Il se penche et embrasse mon front, puis ma joue et ensuite partout sur mon visage jusqu'à ce que je me tortille sous lui. Des cris et des rires sortent alors qu'il me couvre d'affection.
Je trouve la force de le repousser par ses épaules nues, assez loin pour que je puisse respirer sans rire. Je halète sous lui mais il n'a qu'un grand sourire éblouissant qui illumine mon monde entier. Un rire s'échappe de ses lèvres et mon cœur éclate d'une joie nouvelle à ce bruit. Je le regarde avec une joie inimaginable provenant du bref bruit.
"Tu vas être ma perte." Commentais-je en passant ma main dans ses cheveux. Nous étions parvenus à les dénouer assez pour que je puisse profiter de leur douceur.
"Maintenant, si tu ne veux plus essayer de marcher, pourquoi ne pas essayer de te rhabiller?" Dis-je en montrant du doigt le tas de vêtements que j'avais essayé et échoué à lui mettre plus tôt. Son sourire s'efface instantanément et il tente de s'échapper, mais je ne le laisse pas.
C'est à mon tour de l'attaquer alors que je le maintiens au sol.
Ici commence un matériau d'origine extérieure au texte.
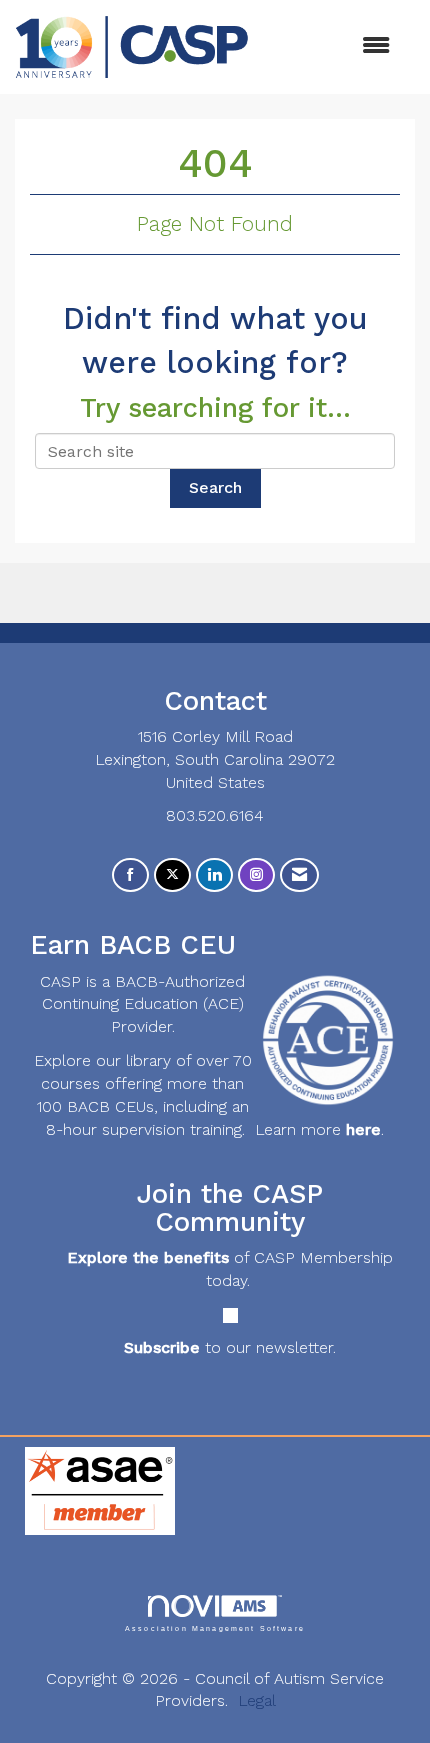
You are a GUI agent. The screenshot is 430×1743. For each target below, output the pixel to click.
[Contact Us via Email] (299, 875)
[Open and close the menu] (329, 46)
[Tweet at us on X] (172, 875)
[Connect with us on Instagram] (256, 875)
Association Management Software (215, 1628)
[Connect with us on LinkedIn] (214, 875)
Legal (257, 1700)
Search (215, 487)
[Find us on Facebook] (130, 875)
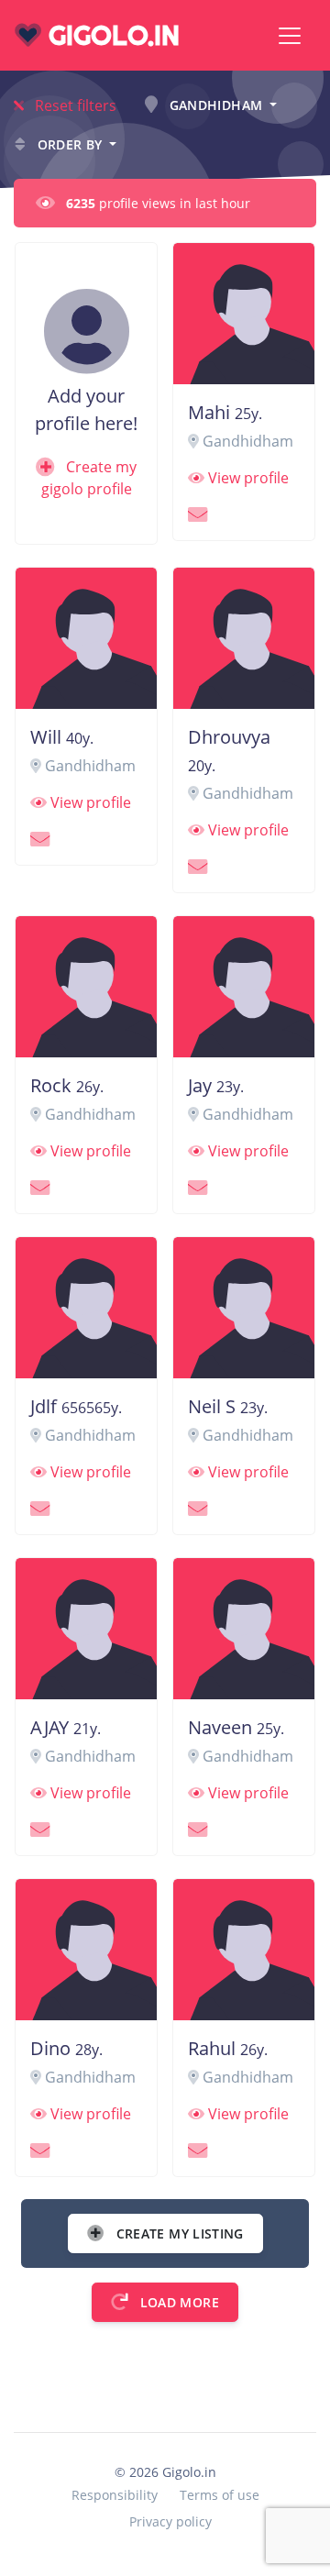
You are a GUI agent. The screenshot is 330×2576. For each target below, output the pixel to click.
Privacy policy (170, 2521)
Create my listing (177, 2233)
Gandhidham (215, 105)
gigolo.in (110, 35)
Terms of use (219, 2495)
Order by (69, 144)
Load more (177, 2302)
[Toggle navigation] (289, 35)
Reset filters (73, 105)
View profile (246, 478)
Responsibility (115, 2495)
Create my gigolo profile (89, 478)
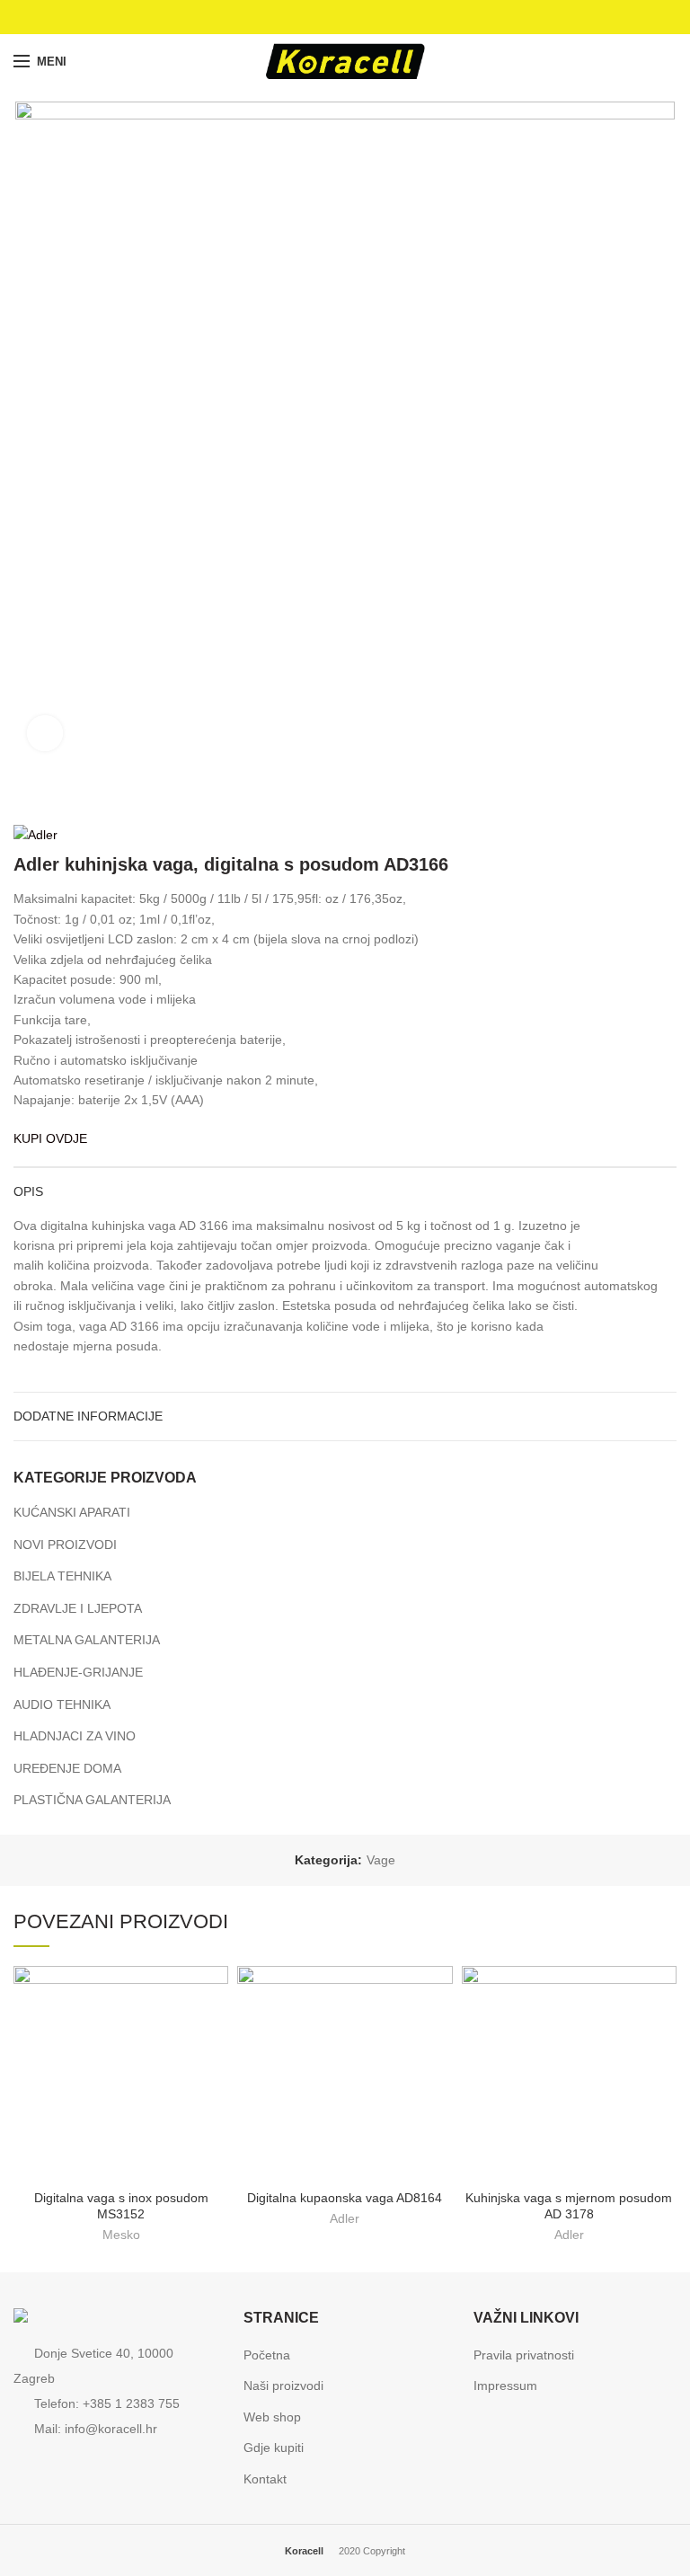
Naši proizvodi (283, 2385)
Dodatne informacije (88, 1416)
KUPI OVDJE (50, 1138)
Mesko (121, 2234)
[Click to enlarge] (45, 733)
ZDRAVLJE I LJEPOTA (77, 1608)
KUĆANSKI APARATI (71, 1512)
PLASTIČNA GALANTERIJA (92, 1800)
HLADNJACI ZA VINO (74, 1736)
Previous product (632, 797)
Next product (668, 797)
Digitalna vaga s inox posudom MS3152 (121, 2206)
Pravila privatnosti (523, 2355)
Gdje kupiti (273, 2447)
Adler (344, 2218)
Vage (381, 1860)
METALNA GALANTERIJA (86, 1640)
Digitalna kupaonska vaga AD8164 (344, 2198)
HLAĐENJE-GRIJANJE (78, 1672)
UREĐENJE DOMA (67, 1768)
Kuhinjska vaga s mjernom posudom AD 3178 (568, 2206)
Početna (266, 2355)
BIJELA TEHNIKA (62, 1576)
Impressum (505, 2385)
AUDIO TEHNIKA (62, 1704)
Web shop (272, 2417)
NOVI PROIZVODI (65, 1544)
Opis (28, 1191)
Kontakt (265, 2479)
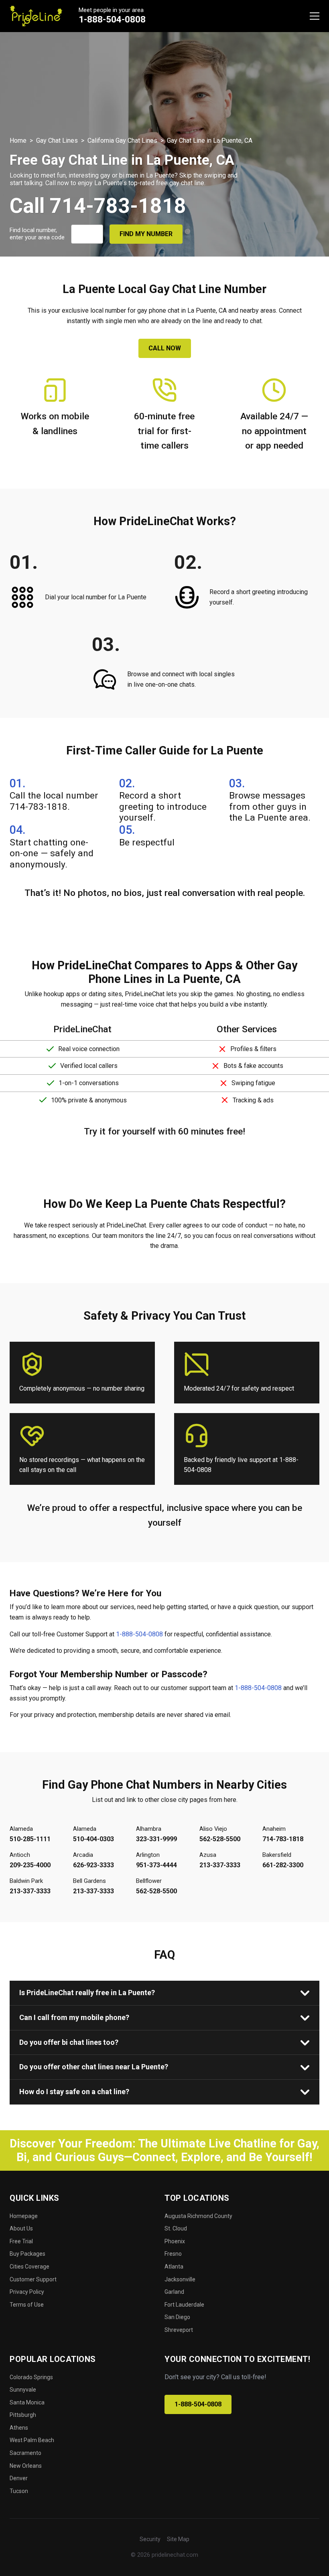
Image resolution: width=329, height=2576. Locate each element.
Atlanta (173, 2266)
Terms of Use (27, 2304)
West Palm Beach (32, 2440)
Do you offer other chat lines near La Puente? (93, 2066)
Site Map (178, 2539)
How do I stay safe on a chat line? (74, 2091)
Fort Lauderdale (184, 2304)
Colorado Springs (31, 2377)
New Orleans (26, 2466)
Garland (174, 2292)
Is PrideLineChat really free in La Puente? (87, 1992)
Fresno (173, 2253)
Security (150, 2539)
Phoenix (174, 2241)
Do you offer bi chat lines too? (68, 2042)
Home (18, 140)
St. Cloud (175, 2228)
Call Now (164, 348)
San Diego (177, 2317)
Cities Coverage (29, 2266)
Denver (19, 2478)
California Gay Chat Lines (122, 140)
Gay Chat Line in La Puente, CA (209, 140)
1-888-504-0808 (112, 19)
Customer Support (33, 2279)
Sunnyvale (23, 2389)
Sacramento (25, 2453)
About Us (21, 2228)
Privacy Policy (27, 2292)
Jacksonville (179, 2279)
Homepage (24, 2216)
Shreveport (178, 2330)
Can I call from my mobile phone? (74, 2017)
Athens (19, 2427)
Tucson (19, 2491)
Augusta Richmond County (198, 2216)
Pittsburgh (23, 2415)
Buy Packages (27, 2253)
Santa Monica (27, 2402)
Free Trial (21, 2241)
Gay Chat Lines (57, 140)
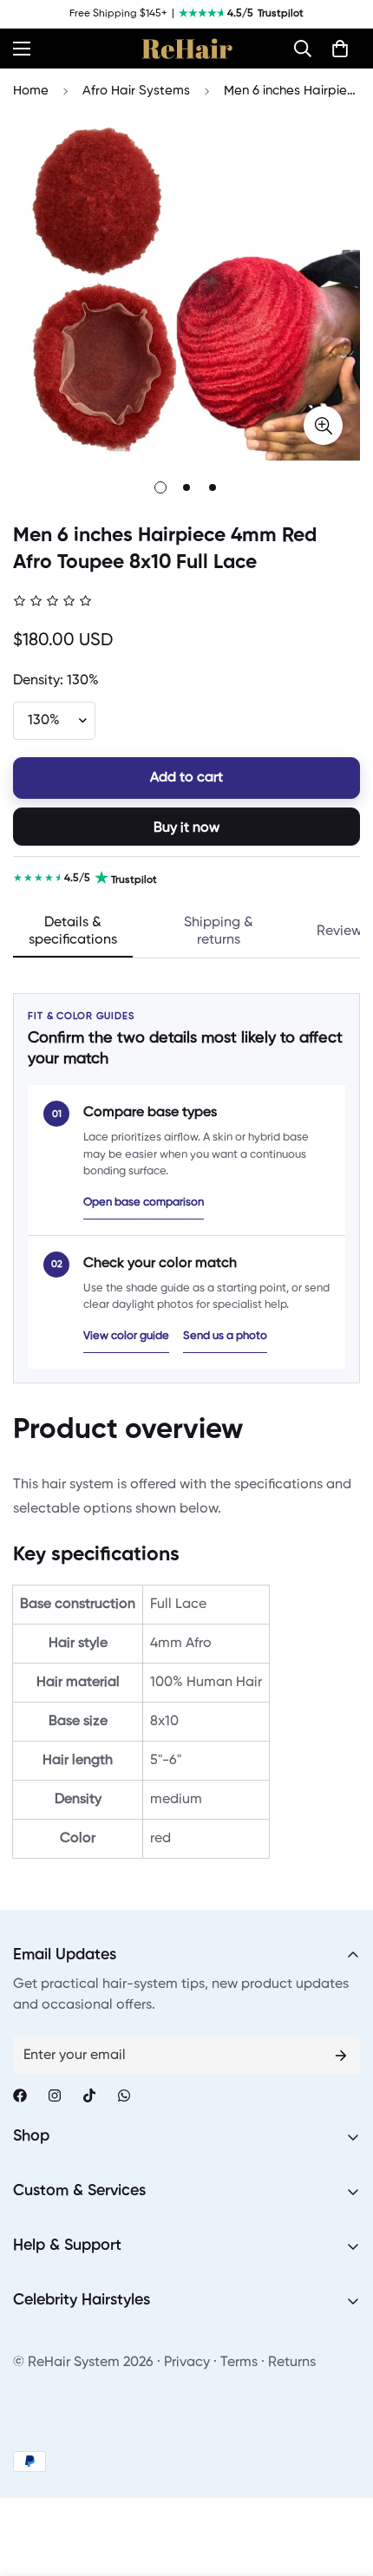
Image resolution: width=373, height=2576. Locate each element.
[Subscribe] (341, 2056)
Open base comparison (143, 1202)
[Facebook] (20, 2095)
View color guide (126, 1336)
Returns (292, 2363)
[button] (302, 49)
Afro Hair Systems (136, 90)
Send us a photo (225, 1336)
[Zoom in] (323, 425)
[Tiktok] (89, 2095)
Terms (239, 2363)
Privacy (187, 2363)
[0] (340, 49)
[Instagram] (55, 2095)
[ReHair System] (186, 48)
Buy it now (186, 828)
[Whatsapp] (124, 2095)
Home (31, 90)
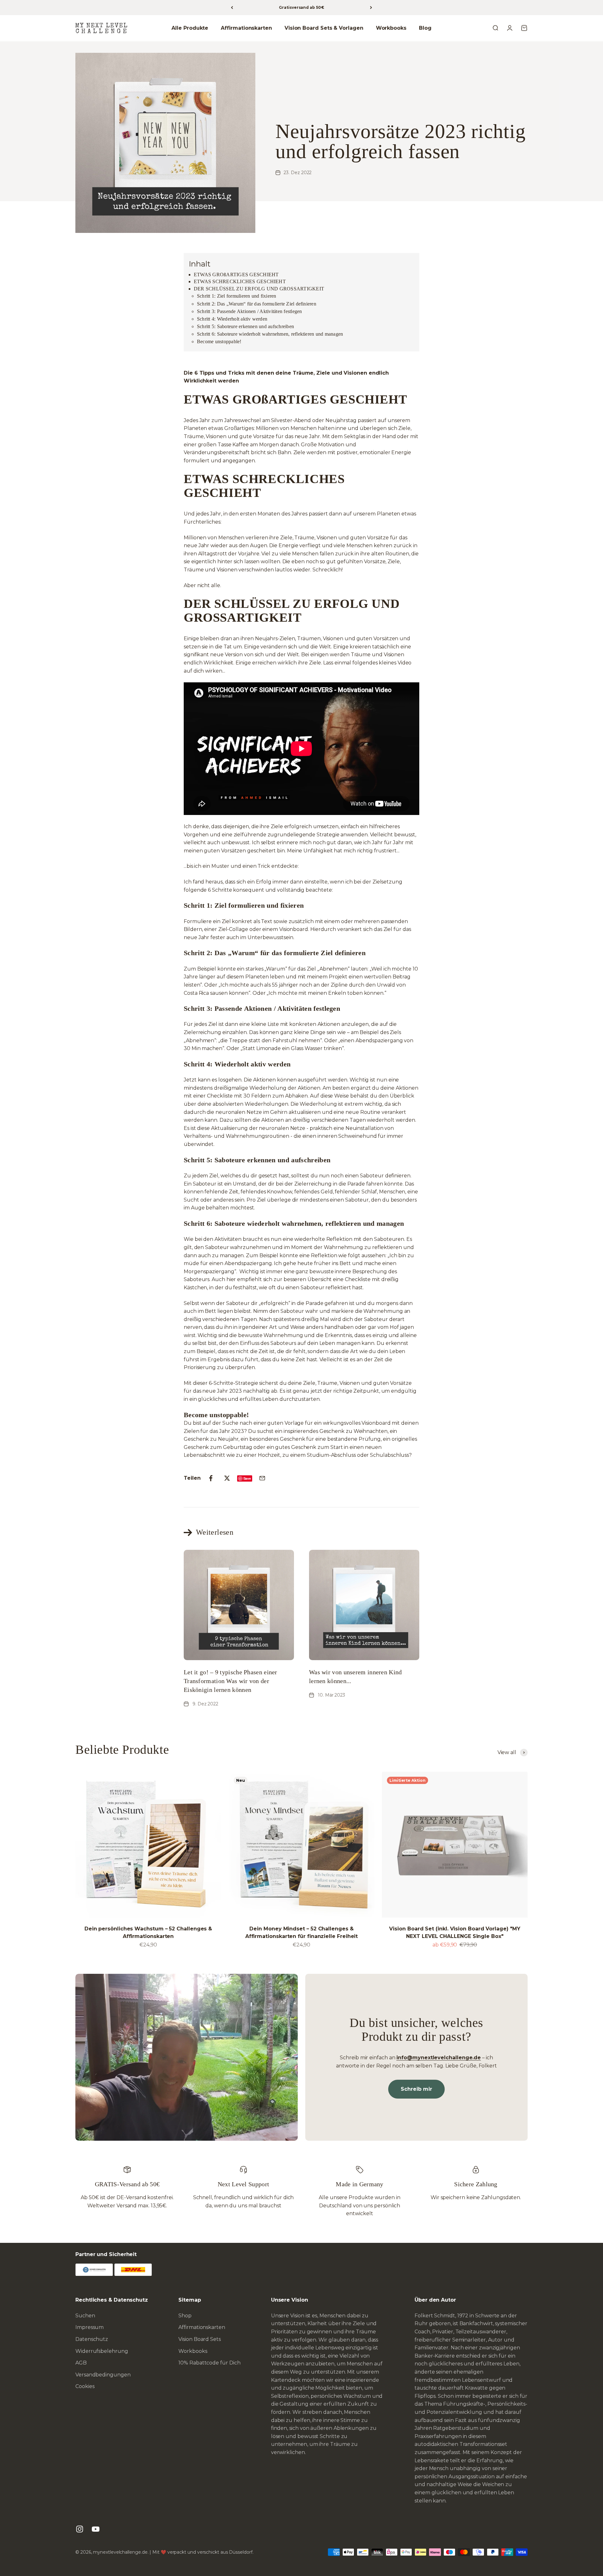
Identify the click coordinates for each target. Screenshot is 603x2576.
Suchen (85, 2316)
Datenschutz (91, 2339)
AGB (81, 2363)
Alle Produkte (189, 28)
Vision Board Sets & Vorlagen (324, 28)
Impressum (89, 2327)
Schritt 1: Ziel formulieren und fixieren (236, 296)
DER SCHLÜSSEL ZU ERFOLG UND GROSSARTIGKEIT (259, 288)
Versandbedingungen (103, 2375)
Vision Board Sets (199, 2339)
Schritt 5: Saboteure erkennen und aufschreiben (245, 326)
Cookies (84, 2386)
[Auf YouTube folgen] (95, 2529)
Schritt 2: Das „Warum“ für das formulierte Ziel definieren (256, 303)
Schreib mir (416, 2089)
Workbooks (391, 28)
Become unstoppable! (219, 341)
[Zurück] (232, 7)
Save (247, 1478)
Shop (185, 2316)
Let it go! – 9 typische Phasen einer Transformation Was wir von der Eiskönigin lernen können (230, 1681)
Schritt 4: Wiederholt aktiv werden (232, 319)
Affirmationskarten (246, 28)
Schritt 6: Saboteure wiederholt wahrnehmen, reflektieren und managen (270, 334)
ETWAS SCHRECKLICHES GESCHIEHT (240, 281)
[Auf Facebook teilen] (210, 1478)
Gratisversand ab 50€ (301, 7)
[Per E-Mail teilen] (262, 1478)
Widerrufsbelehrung (101, 2351)
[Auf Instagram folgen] (79, 2529)
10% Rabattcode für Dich (209, 2363)
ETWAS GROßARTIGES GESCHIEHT (236, 274)
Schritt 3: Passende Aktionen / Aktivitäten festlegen (249, 311)
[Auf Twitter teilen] (227, 1478)
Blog (425, 28)
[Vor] (371, 7)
Je ris au-dessus de lui alors qu'il essaie de ramper avec moi toujours sur lui.
J déteste les vêtements.
S'il y avait une chose que j'avais remarquée à son propos depuis notre première rencontre, c'est qu'il les déteste vraiment avec une passion brûlante.
Il les déteste sur moi parce que cela l'empêche de me toucher librement, enfin de me toucher comme il le souhaite. Ce contact peau à peau excitant des âmes sœurs qui fait courir de l'électricité le long de la colonne vertébrale.
Au début, cela a conduit à ce que beaucoup de mes chemises soient déchirées, ce qui m'a fait crier beaucoup et lui être adorable jusqu'à ce que je lui pardonne.
Maintenant, il savait qu'il devait me taper sur l'épaule quand il ne pouvait plus le supporter et je retirerais ma chemise pour lui. Lui enseigner cela a été beaucoup plus difficile que d'apprendre à Damian à arrêter de piquer les yeux des gens quand il était bébé.